“Thanks for the reminder, asshole.”
I snagged a framed photo off the end table. One Charli had placed there. She was with her parents and Cece. It was a candid shot and they were all laughing. Damn. Seeing her like that made my gut twist. I wanted to be the one to put that smile on her face. Every day.
“How do you do it?”
I considered my friend’s question before I admitted the truth. “You were right, what you said before. I never loved any of my ex’s the way you loved Brook, so I can’t say.”
“How messed up are we?” He growled his frustration. “I didn’t marry the girl I should have and you married girls you shouldn’t have. Why the hell couldn’t we get it right?”
Good question. It still felt like I was screwing things up. A girl like Charli didn’t deserve to be anyone’s dirty little secret. Yet we were sneaking around like criminals on the lamb.
“I wish I knew.” I considered what Chee said earlier. “Maybe we had to go through that shit to help us figure things out. At least now you know Brook’s the girl for you, right? No more doubts.”
His snort of derision made me smile, until he said, “Lot of good that does me. She’s done with me.” There was a moment’s hesitation before he said, “Gotta tell you, I’m scared shitless.”
“Of what?”
“That she’ll find someone else.” My heart started beating faster as I put myself in his position. “Someone who’ll treat her the way I should have. You hear about it happening all the time, that insta-lust bullshit leading to more. Jesus, Dade. You know my girl. She looks like a freakin’ supermodel and has a heart of gold. Any guy would fall in love with her. And most would be smart enough to put a ring on her finger before it was too late.”
It was amazing how facing his worst nightmare made my buddy sound stone cold sober all of a sudden. “Maybe it’s not too late.” I was torn between giving him hope and feeling like an asshole for setting him up for another fall. I knew Brook. When she made up her mind there was no going back.
“You don’t believe that any more than I do.”
“Maybe a grand gesture, like a marriage proposal, would make her think twice, huh?”
“You don’t think I’ve thought of that? Hell, I’d show up at her door with a goddamn black band tattooed on my finger to show the world I was taken, if I thought it would get her back.”
Brook wanted Reed to own their commitment. To show everyone that he took it seriously. How long would it be before Charli got tired of living in the shadows and started making the same demands on me? Not that I’d blame her, any more than I blamed Brook for demanding more of the man who claimed to love her.

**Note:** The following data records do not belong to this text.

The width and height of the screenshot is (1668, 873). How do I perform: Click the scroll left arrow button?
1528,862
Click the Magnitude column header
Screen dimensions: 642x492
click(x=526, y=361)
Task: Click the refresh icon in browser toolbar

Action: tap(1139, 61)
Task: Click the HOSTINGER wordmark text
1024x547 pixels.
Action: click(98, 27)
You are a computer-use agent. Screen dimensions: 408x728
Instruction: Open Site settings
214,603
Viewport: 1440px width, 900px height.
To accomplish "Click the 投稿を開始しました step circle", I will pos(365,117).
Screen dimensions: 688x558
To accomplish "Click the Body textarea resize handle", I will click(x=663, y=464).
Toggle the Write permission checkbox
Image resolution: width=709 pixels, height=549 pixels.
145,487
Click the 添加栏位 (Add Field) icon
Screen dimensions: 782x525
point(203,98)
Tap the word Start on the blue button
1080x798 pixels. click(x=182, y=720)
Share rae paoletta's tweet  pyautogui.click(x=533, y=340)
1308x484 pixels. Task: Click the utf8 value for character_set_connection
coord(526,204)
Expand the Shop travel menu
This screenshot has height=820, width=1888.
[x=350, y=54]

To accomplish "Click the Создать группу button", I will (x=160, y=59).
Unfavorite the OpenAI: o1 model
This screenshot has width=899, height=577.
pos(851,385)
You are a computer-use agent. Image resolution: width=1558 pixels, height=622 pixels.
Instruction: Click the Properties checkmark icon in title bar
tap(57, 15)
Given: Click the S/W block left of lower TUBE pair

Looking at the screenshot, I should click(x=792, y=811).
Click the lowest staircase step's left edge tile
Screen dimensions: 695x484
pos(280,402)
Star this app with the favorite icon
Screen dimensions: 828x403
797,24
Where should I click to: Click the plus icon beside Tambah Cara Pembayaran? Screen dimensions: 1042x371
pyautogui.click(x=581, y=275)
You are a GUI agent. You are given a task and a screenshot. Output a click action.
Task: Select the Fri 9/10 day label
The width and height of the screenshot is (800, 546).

“I want Brook on my next tour,” Reed said, drawing me back to his problem. “I’m gonna strong arm her boss, make sure she’s the one handling my promo on the road.”
I knew he was desperate, but I didn’t think backing his ex into a corner was the best way to win her over. “Uh, you sure that’s a good idea?”
“If you’ve got a better one, let’s hear it.”
I already threw one out there, but I was sure Brook would laugh in his face if he showed up at her door with a ring. “I wish I did.” Knox told me he’d called Brook, tried to plead Reed’s case, but she wouldn’t budge. “Give it some time though.”
“I’m tired of sitting around doing nothing while she gets used to life without me! Don’t you get it? I can’t do life without Brook, man. I can’t and I won’t!”
I looked out the window. The lit path led to a big empty, lifeless house. No kids screaming. No dogs parking. No woman to warm my bed. No hope I’d ever have those things if I screwed things up with Charli. I’d be like Reed. Facing a future or nothingness… and regrets. I had too many of those marking the last decade of my life. I didn’t need more.
“I hear ya.” I sighed. “I wish I had some words of wisdom for you. But I don’t. I don’t know how to make things right with your girl any more than I can erase my fucked up past and the relationships that never should have happened.”
“Yeah, about that. Like I said, I heard your interview tonight. You’re an idiot. You know that, right?”
“Why?” I thought I’d handled that interview the way I should have. Stuck to the script, more or less.
“He asked you about Charli. That was your chance.”
“My chance?”
“Your chance to tell everyone listening to mind their own goddamn business. That you’d met someone who meant something to you and you wanted to give it a chance without assholes breathing down your neck. Can’t say it would have chased the rag reporters away, but I think the people who matter, your fans, would’ve respected it.”
He was right. I’d had a chance to come clean with everyone and I’d wimped out. What would Charli have said if I’d told a million listeners the truth… that I had feelings for her? That she was my fantasy girl, the one who stood out in a crowd, then slipped away before I could talk to her.
“You know this is doin’ a number on me, Harris. Constantly second-guessing myself, wondering what’s best for Charli, ‘cause that’s all I give a shit about right now. I can’t do that girl wrong.”
Reed was silent for a minute before he said, “She’s into you. Anyone can see that. Hell, the way she was talking about you, looking at you, while we were at Jimmy’s said it all. It’s the way Brook used to look at me. And I’m tellin’ ya, I’d give every goddamn dollar I have for her to look at me like that again. So don’t screw this up. You’ll be sorry if you do.”